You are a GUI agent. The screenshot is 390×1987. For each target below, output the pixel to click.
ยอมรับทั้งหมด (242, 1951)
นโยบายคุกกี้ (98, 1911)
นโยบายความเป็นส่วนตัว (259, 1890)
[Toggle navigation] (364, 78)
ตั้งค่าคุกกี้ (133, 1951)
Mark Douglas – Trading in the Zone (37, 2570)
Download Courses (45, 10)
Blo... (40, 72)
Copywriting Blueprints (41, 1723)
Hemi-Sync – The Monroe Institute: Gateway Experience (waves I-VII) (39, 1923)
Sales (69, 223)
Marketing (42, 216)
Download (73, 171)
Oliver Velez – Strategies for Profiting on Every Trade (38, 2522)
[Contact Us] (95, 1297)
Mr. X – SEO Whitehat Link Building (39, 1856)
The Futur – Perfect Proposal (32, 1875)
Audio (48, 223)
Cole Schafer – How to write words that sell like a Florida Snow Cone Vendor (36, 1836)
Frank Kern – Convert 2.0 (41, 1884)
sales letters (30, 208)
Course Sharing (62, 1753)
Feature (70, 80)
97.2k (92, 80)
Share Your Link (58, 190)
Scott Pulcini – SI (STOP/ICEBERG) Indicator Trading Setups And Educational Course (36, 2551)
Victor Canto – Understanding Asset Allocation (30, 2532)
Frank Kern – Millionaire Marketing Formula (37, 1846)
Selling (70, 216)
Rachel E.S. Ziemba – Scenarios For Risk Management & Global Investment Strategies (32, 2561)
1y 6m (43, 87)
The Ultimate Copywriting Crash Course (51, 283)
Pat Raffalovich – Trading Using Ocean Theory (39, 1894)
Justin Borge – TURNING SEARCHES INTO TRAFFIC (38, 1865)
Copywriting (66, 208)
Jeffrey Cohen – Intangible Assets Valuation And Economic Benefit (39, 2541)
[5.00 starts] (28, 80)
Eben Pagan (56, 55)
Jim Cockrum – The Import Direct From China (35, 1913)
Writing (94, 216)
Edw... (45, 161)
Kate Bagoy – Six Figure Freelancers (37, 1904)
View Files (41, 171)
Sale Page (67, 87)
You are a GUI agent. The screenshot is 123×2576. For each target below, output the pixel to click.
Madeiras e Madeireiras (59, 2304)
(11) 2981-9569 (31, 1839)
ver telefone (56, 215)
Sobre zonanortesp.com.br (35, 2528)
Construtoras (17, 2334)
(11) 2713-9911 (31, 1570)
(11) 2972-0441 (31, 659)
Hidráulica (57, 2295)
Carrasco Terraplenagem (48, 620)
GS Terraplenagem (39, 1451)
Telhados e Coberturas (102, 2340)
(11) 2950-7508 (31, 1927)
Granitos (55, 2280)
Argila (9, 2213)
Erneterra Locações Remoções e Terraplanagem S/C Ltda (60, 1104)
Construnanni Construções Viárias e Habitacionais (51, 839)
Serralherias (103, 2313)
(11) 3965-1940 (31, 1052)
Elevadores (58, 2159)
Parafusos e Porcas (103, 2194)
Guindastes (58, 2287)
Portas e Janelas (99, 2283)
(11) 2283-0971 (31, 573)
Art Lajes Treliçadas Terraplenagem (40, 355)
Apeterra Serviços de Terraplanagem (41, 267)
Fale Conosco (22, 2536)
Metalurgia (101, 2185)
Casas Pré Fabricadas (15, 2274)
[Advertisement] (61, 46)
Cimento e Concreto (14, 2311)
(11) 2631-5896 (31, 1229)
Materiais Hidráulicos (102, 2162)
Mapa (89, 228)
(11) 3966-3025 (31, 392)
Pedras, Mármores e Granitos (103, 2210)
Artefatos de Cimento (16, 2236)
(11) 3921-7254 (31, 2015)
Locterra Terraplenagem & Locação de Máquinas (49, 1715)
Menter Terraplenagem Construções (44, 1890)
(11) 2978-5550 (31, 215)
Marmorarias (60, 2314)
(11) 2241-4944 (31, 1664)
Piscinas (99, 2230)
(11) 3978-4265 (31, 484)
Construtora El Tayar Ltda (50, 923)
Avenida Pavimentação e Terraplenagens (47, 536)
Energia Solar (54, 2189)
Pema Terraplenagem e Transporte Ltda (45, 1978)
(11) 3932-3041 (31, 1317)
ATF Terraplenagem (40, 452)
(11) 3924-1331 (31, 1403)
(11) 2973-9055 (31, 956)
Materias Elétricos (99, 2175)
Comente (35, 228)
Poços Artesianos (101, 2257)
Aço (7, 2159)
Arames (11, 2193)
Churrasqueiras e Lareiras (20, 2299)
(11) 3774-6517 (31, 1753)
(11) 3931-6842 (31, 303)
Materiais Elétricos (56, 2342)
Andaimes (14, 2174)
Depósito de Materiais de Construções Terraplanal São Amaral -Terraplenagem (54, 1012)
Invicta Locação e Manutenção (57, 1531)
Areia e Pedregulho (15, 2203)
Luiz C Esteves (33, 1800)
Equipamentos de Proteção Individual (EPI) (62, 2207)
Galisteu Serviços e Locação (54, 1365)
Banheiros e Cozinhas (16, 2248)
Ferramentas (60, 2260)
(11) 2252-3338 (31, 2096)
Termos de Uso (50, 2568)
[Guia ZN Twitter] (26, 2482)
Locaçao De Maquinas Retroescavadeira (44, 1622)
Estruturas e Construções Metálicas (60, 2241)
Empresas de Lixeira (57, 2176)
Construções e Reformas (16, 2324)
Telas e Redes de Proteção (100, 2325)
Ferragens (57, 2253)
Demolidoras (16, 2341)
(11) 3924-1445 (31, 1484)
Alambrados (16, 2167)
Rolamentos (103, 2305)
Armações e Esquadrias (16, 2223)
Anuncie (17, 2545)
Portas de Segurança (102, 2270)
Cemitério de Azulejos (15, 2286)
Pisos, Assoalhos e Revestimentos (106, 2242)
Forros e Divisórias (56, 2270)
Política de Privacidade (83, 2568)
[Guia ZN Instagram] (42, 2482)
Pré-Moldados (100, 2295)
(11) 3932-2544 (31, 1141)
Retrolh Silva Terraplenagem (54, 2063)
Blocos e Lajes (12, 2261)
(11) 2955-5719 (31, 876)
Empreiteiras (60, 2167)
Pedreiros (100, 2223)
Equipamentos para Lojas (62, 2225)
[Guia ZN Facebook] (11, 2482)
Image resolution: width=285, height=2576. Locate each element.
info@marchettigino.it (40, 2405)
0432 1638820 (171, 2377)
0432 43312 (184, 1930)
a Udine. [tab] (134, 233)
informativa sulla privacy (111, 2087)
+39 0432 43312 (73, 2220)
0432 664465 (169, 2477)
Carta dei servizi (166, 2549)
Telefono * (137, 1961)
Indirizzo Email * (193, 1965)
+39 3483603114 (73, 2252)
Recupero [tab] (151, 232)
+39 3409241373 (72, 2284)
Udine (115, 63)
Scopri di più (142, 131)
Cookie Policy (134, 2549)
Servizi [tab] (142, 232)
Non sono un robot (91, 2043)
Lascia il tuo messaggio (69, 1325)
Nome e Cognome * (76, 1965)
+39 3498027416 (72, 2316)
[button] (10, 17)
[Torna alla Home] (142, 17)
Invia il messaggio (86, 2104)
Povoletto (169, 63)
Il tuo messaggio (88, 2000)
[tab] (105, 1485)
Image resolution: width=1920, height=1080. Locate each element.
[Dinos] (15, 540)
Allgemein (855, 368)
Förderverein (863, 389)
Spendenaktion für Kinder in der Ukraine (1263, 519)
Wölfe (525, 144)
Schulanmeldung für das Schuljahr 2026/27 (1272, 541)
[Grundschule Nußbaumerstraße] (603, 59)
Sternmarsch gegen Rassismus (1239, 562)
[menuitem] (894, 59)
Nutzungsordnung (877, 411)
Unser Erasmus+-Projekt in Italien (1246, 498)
—————
• [Work order]
All lines that contain the word "Materiais" must be copied from the records above.

• [Answer area]
Materiais Hidráulicos (102, 2162)
Materiais Elétricos (56, 2342)
Depósito de Materiais de Construções Terraplanal São Amaral -Terraplenagem (54, 1012)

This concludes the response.